==== Reading passage ====

How is it that Clint Eastwood has not yet made a movie called ‘Long Steps‘?
For that is the translation of ‘Pasos Largos‘, one of those infamous Malagueños that have got ‘film script’ written all over him:
He was the last bandit who hid in the hills and roamed the country roads of Málaga (some say of Andalucia, some even of the whole of Western Europe).
Apart from any stone in our valley already seeping with history, those of you who bought property in El Burgo and Yunquera are not only walking in the footsteps of Romans, Visigoths and Vandals, but also living in ‘Bandolero Country’: for it’s in El Burgo that Pasos Largos was born, and at a cave near Yunquera where he hid and was shot.
This was in 1934, after a lifetime of 60 years, of which a good 30 years dedicated to creativity with the landscape and the law – and having kidnapping as specialty. The mayor of Ronda was one of the victims, but especially the very wealthy landowner of Cuevas de Becerro who, at the time, was a person of such standing and national influence that it triggered the police station of all surrounding communities to go on a manhunt of epic proportions.
Mainly targeting the bourgeoisie or those high up the social ladder, resulted in some secretive popularity with those a few steps down.

==== Supplied data ====

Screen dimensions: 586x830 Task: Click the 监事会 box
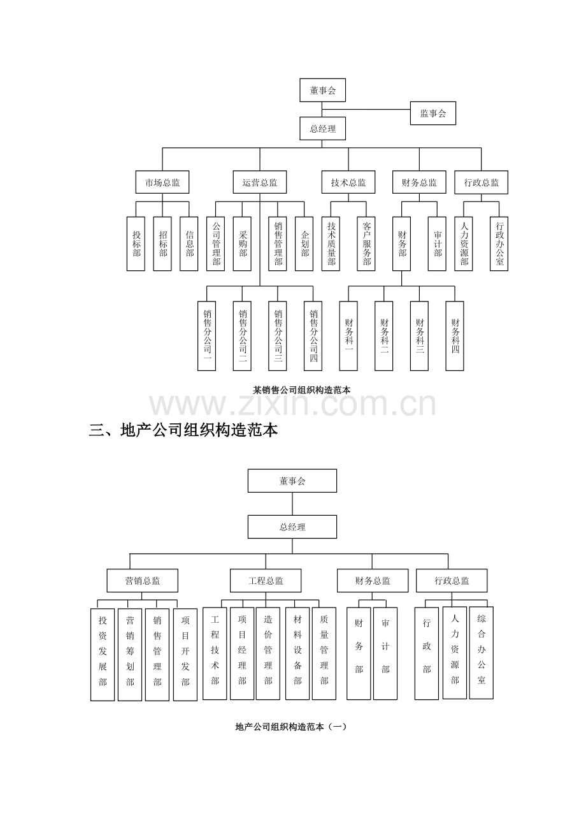432,113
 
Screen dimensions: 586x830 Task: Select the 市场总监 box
162,182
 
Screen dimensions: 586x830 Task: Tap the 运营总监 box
259,182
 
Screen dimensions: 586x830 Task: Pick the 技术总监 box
348,182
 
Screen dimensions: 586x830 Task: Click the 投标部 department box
136,244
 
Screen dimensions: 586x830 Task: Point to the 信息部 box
189,244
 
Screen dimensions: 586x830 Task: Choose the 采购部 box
242,244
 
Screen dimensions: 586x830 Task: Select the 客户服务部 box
366,244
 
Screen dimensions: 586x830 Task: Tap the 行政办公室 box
499,244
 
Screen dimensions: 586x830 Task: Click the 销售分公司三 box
277,336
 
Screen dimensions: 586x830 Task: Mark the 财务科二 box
383,336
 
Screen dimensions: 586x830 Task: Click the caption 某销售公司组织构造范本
302,390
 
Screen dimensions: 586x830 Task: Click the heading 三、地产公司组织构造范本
183,430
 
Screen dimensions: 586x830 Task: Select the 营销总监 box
142,580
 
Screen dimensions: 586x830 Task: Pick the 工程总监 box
266,580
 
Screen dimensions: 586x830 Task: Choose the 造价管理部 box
268,653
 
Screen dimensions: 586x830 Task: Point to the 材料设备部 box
297,653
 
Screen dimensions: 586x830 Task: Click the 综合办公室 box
482,653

====

▶ [Stated task]:
Return verbatim the portion of the passage above about the bandit Pasos Largos, from "Apart from any" up to and including "of epic proportions.".

▶ [Response to this exercise]:
Apart from any stone in our valley already seeping with history, those of you who bought property in El Burgo and Yunquera are not only walking in the footsteps of Romans, Visigoths and Vandals, but also living in ‘Bandolero Country’: for it’s in El Burgo that Pasos Largos was born, and at a cave near Yunquera where he hid and was shot.
This was in 1934, after a lifetime of 60 years, of which a good 30 years dedicated to creativity with the landscape and the law – and having kidnapping as specialty. The mayor of Ronda was one of the victims, but especially the very wealthy landowner of Cuevas de Becerro who, at the time, was a person of such standing and national influence that it triggered the police station of all surrounding communities to go on a manhunt of epic proportions.